Вот же бабы – ложатся под любую печать,
как будто не им потом отвечать”.

Бумага думает, что осталось совсем чуть-чуть,
и старается
не кричать.


***
И такое скажешь себе из собственной немоты,
что душа как выскочит, как пошатнётся в вере, –
словно рядом визжат: “Изыди!” – а ты
мечешься, не находишь двери.

И от ужаса всё встаёт в положенные пазы,
но молчит от боли.

Так ребёнок падает под образа,
потому что толкнули.


***
Там красное в овраге, не смотри.
Оно ещё, а мы хотим в четыре,
И в пять, и в шесть – гостей или в кино.
Мы слышали его, когда оно.
Мы слышали – скулило и визжало, кричало:
"Суки, суки, суки, суки!!!"

Зачем ты смотришь?

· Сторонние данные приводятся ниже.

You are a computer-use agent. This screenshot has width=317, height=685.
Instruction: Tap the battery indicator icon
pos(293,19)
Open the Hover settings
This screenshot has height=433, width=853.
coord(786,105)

Я же не смотрю.

У Вонг Кар-Вая женщины в цвету
и у оврага ивы и орешник.
И под ногтями красно от малины,
и голос сорван – видимо, во сне.

…Оно пока что кажется знакомым,
но дай ему часок-другой.


***
Орудие Твоё идёт домой,
волочит за руку Орудие Твоё,
Орудие Твоё их ждёт, расставив миски.
Орудие Орудью в коридоре едва кивает, отдаёт пакеты,
Орудие Орудию молчит.
Немного позже, после пива,
Орудие Орудию кричит: “Исчадие!”
Орудие встаёт, швыряет пульт,
идёт в сортир и плачет.
Орудие Твоё идёт, ложится,
встаёт, берёт таблетку и ложится.
За стенкою, разбужено, Орудье
боится, что теперь совсем конец.
Встаёт, берёт медведя и ложится,
не спит и думает: “Медведь, медведь, медведь”.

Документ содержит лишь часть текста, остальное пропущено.